## GIVEN PROBLEM
Arrange the records from the line containing "The height and width of the screenshot is (461, 981)." through the line containing "This screenshot has width=184, height=144." as a two-column CSV with the headers text and reply, one row per record. Put each text and its reply in a single quoted field with line breaks turned into spaces, and leave the pictures out.

───

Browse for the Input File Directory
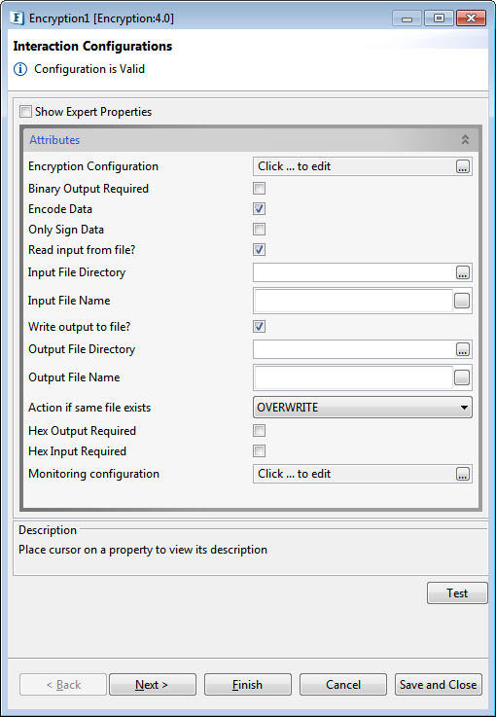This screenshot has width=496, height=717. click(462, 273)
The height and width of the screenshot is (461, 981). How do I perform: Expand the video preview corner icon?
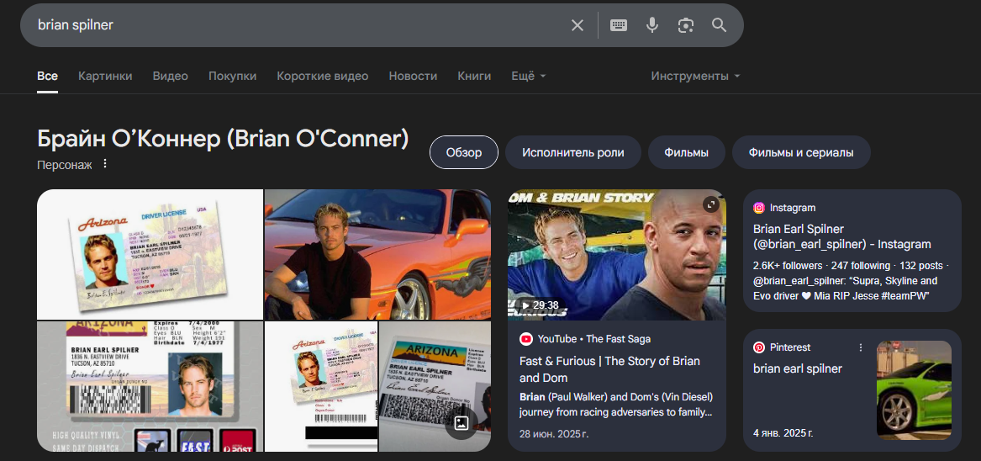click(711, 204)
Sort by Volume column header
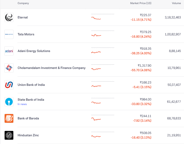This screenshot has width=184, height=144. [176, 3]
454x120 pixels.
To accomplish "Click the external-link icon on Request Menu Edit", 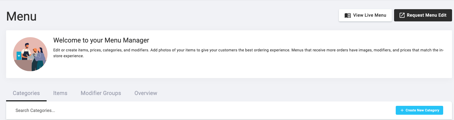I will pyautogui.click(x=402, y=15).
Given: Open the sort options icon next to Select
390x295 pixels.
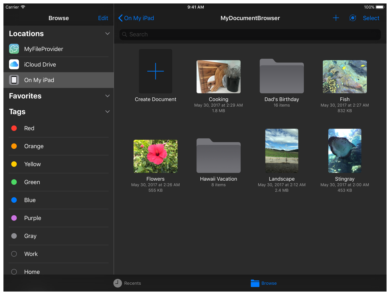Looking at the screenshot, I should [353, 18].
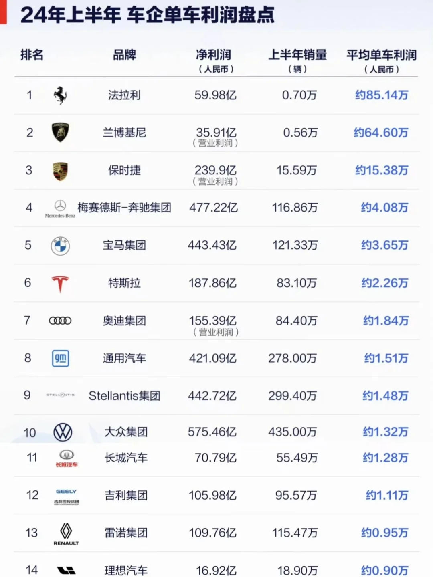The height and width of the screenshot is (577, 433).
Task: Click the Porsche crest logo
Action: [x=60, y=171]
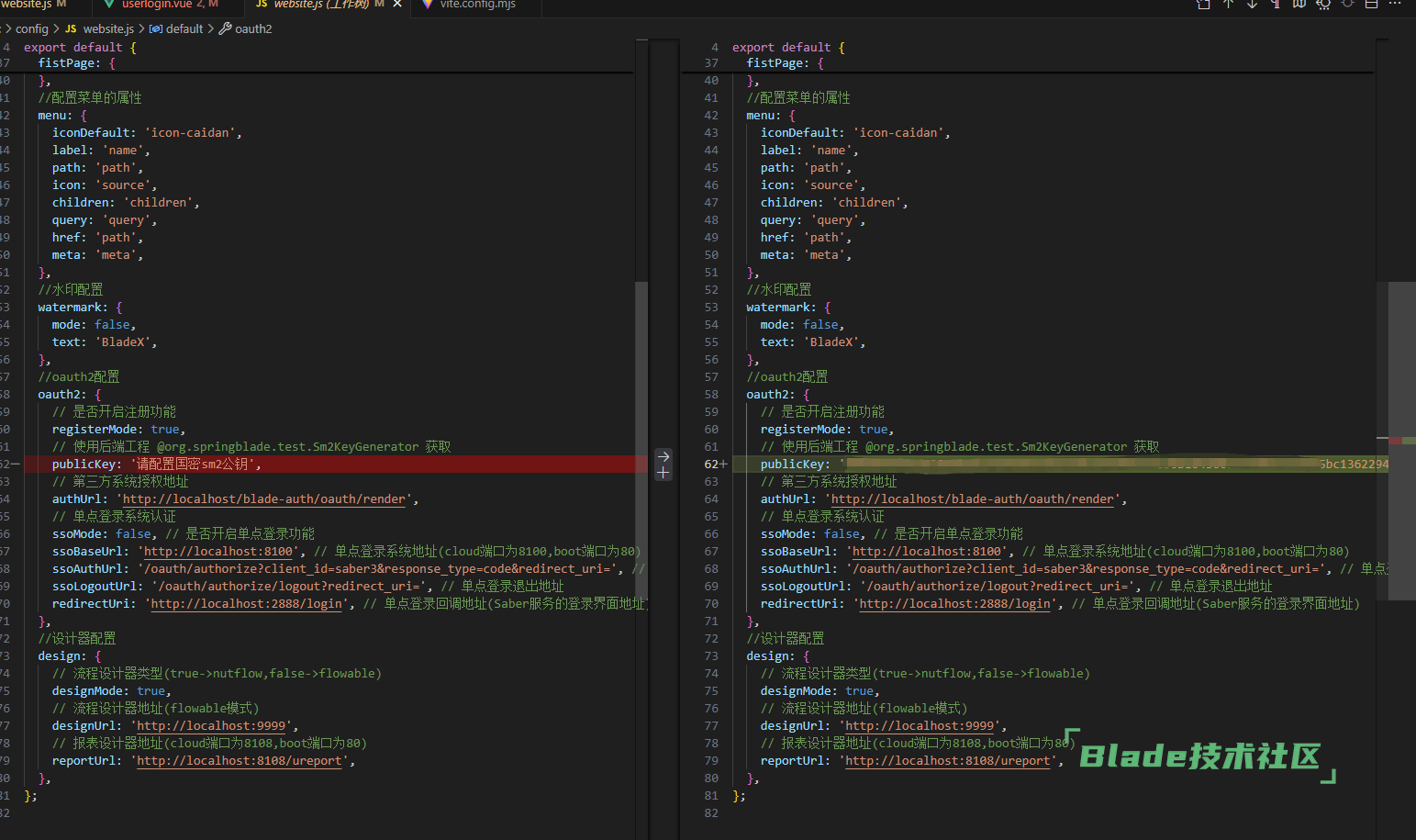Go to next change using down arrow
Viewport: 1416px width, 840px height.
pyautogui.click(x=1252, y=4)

───

## TASK RESPONSE
text,reply
"The height and width of the screenshot is (461, 981). How do I perform: Expand the video preview corner icon?","click(711, 204)"
"Sort by Volume column header","This screenshot has width=184, height=144. [176, 3]"